Use Biot Savart’s law to determine the magnetic field at the center of the coil.
$B = \dfrac{{{\mu _0}nI}}{{2a}}$
Here, ${\mu _0}$ is the permeability of the vacuum, n is the number of turns, I is the current and a is the radius of the coil.

Complete step by step answer:
According to Biot Savart’s law, the magnetic field produced at the center of the coil of radius $a$, due to the current $I$ flowing through the coil is expressed as,
$B = \dfrac{{{\mu _0}nI}}{{2a}}$

Here, ${\mu _0}$ is the permeability of the vacuum, n is the number of turns of the coil, I is the current flowing through the coil and a is the radius of the coil.

The vacuum permeability is the constant and it has value $4\pi \times {10^{ - 7}}\,H/m$.
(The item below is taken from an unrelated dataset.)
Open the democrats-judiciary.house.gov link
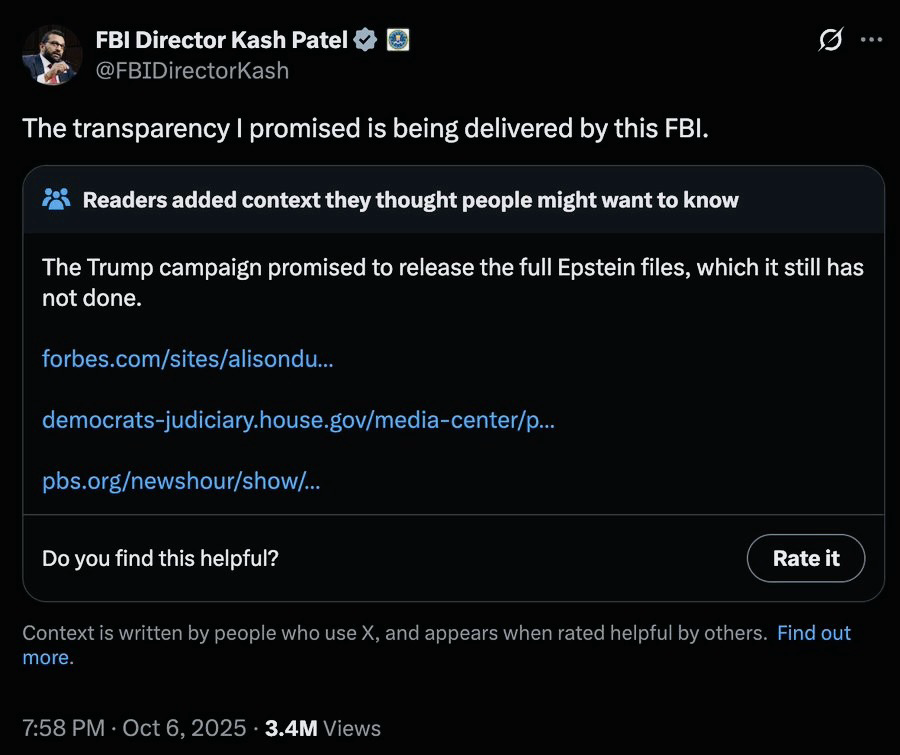 (x=298, y=420)
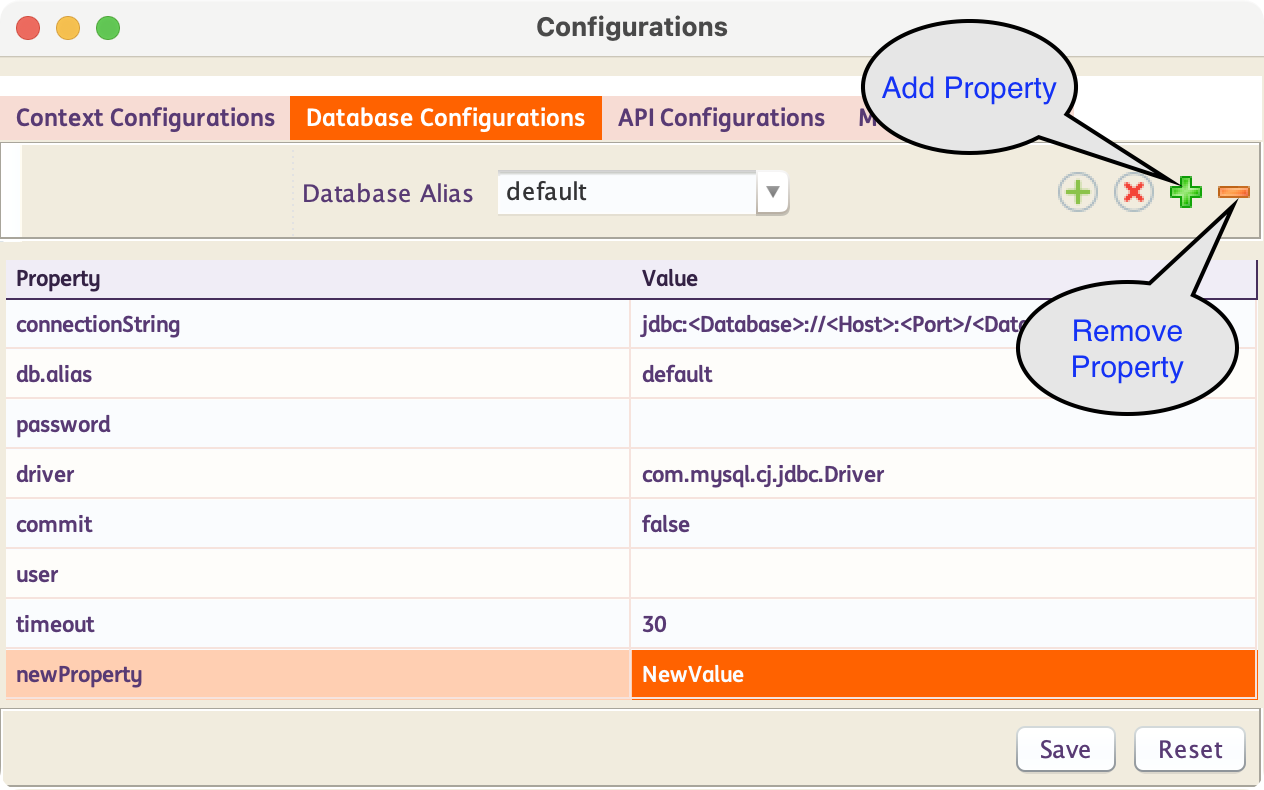Click the round green add alias icon
1264x790 pixels.
1078,192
The diameter of the coil is twice the radius of the coil. Therefore, substitute d for 2a in the above equation.
$B = \dfrac{{{\mu _0}nI}}{d}$

Substitute $4\pi \times {10^{ - 7}}\,H/m$ for ${\mu _0}$, 72 for n, $0.24\,A$ for I, and 20 cm for d in the above equation.
$B = \dfrac{{\left( {4\pi \times {{10}^{ - 7}}\,H/m} \right)\left( {72} \right)\left( {0.24\,A} \right)}}{{\left( {20\,cm} \right)\left( {\dfrac{{{{10}^{ - 2}}\,m}}{{1\,cm}}} \right)}}$
$\Rightarrow B = \dfrac{{2.17 \times {{10}^{ - 5}}}}{{20 \times {{10}^{ - 2}}}}$
$\therefore B = 1.09 \times {10^{ - 4}}\,T$

So, the correct answer is “Option A”.

Note:
The modified form of the Biot Savart’s law, $B = \dfrac{{{\mu _0}nI}}{d}$ is used to calculate the field only at the centre of the coil. To calculate the magnetic field at other places, you need to use ideal Biot Savart’s law, $B = \dfrac{{{\mu _0}I}}{{4\pi }}\int {\dfrac{{d\vec l \times \vec r}}{{{a^2}}}}$.